EXERCISE DIRECTIONS ->
Look below for the line holding "Task: Open settings" and the line holding "Instruction: Click the 109.90 ₺ amount cell". Transcribe exactly those lines and all lines between them, nothing more.

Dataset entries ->
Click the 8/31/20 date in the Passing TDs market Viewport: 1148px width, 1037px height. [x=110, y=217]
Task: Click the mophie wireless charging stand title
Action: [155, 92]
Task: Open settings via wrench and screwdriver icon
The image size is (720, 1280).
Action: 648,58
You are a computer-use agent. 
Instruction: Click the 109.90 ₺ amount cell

==

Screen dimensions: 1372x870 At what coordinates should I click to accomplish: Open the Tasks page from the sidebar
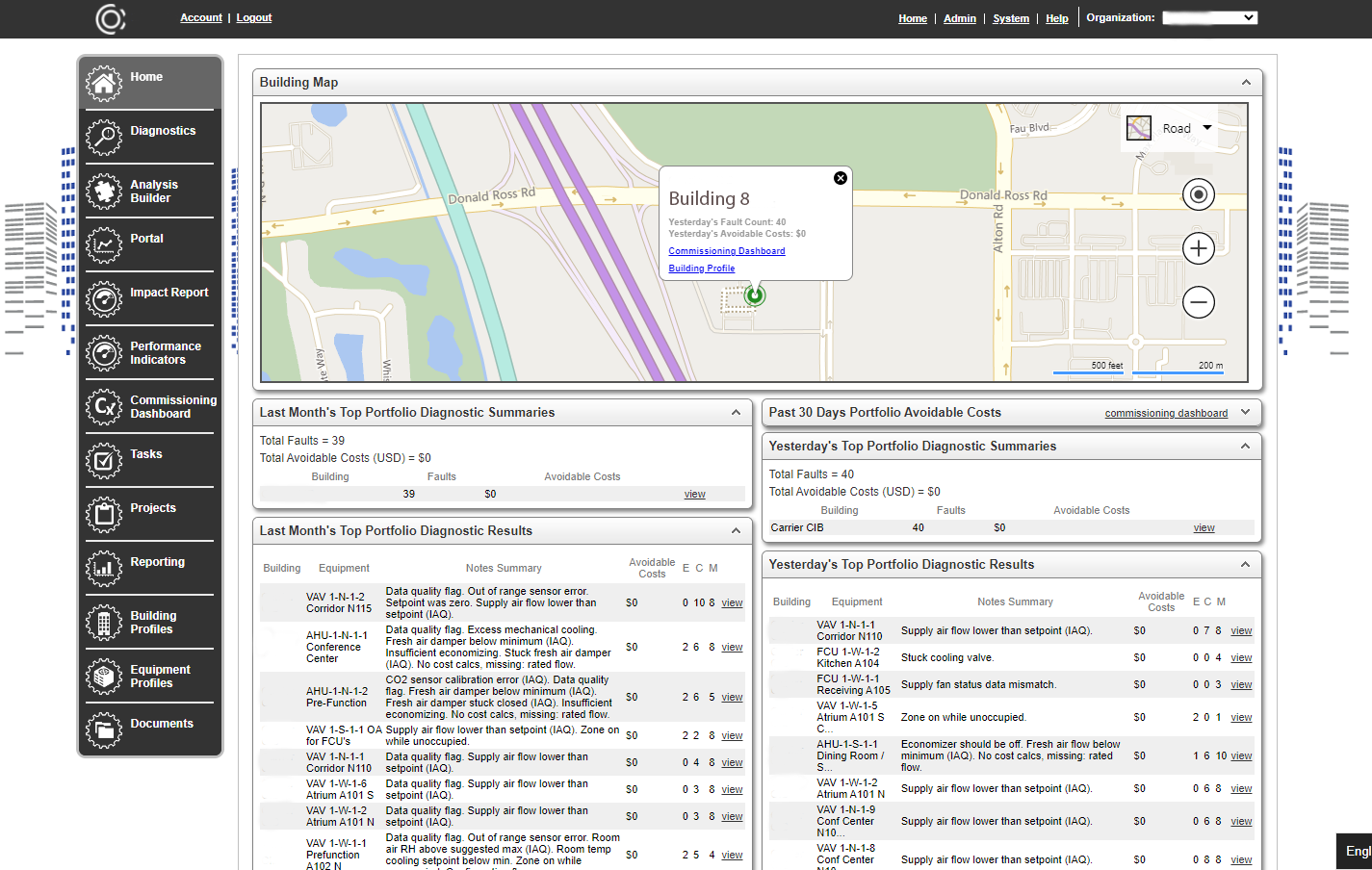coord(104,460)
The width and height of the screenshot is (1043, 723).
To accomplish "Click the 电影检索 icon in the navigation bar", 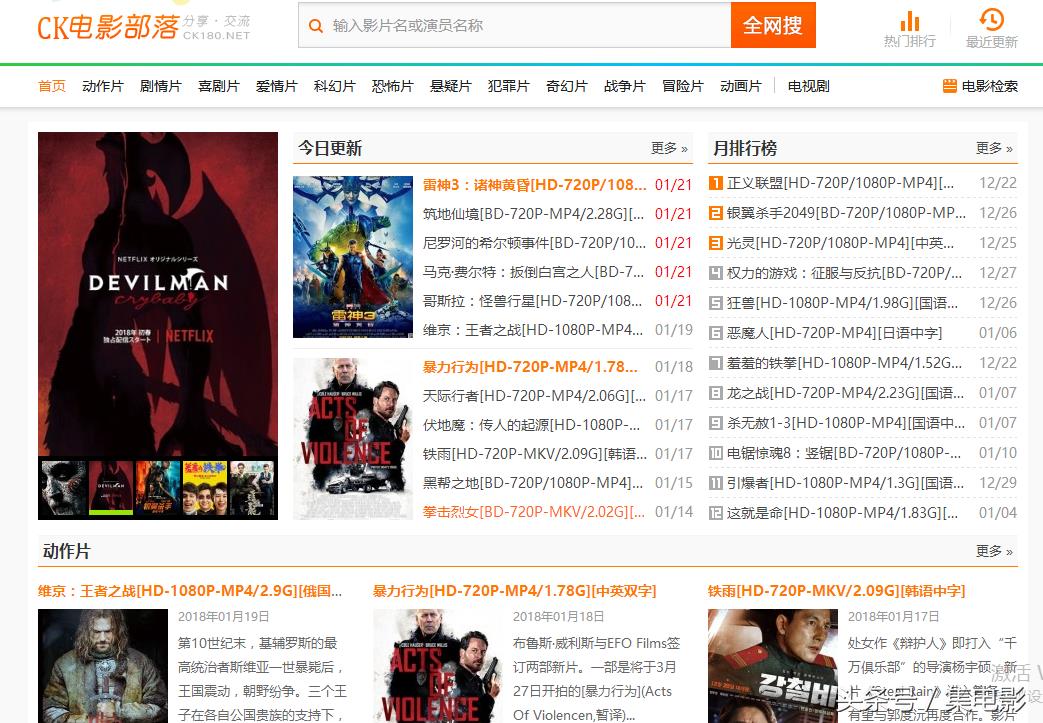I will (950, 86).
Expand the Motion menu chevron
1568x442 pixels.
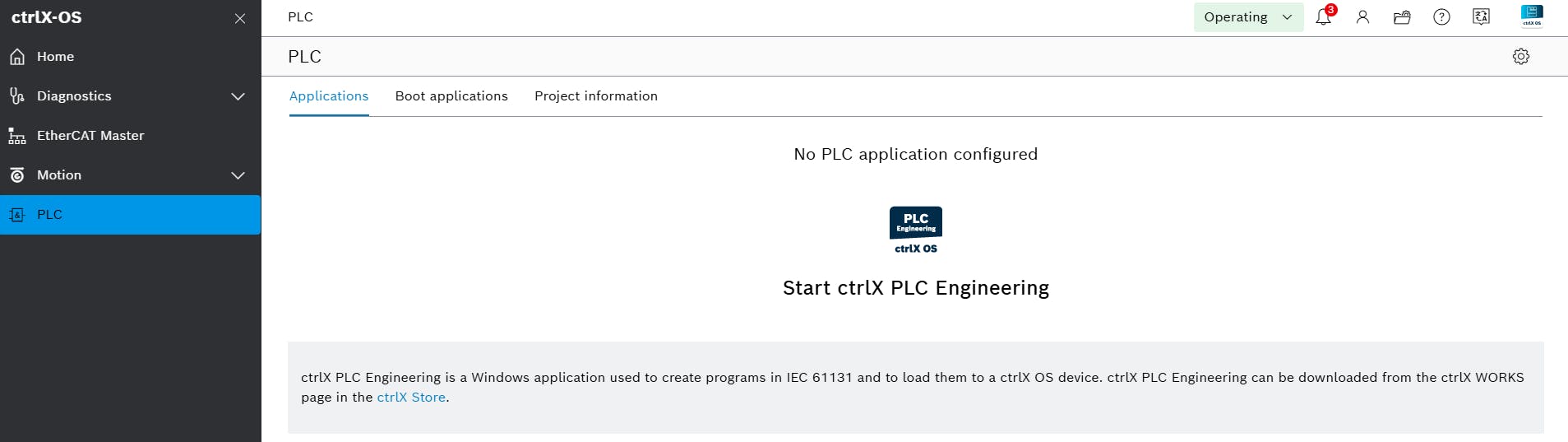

==

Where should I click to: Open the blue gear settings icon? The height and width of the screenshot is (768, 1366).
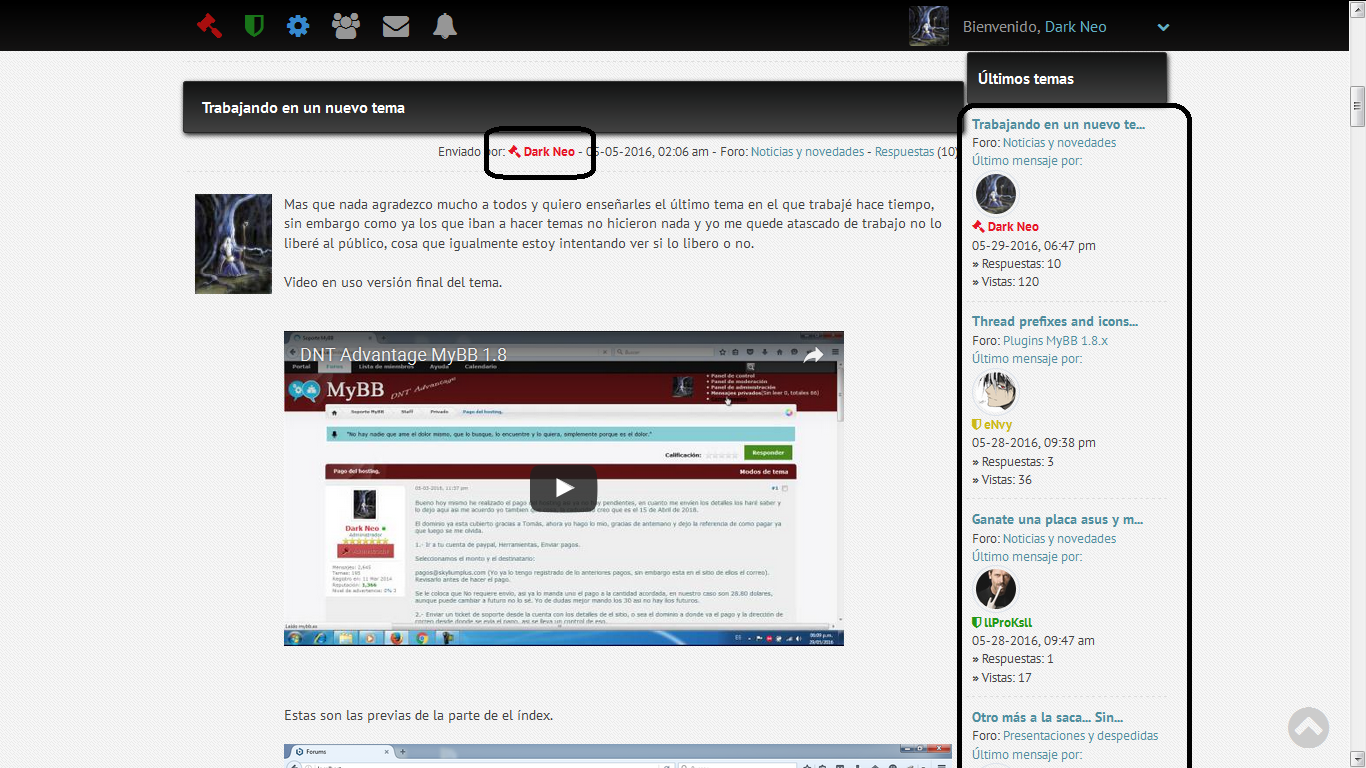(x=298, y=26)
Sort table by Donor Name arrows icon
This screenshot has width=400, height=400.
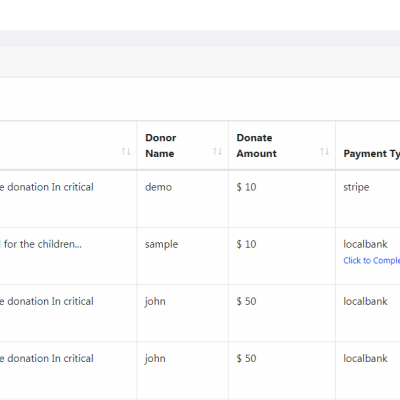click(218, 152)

OUTPUT OF THE TASK ->
Task: Open settings via wrench and screwdriver icon
The image size is (720, 1280).
Action: 648,58
You are a computer-use agent. 
Instruction: Click the 109.90 ₺ amount cell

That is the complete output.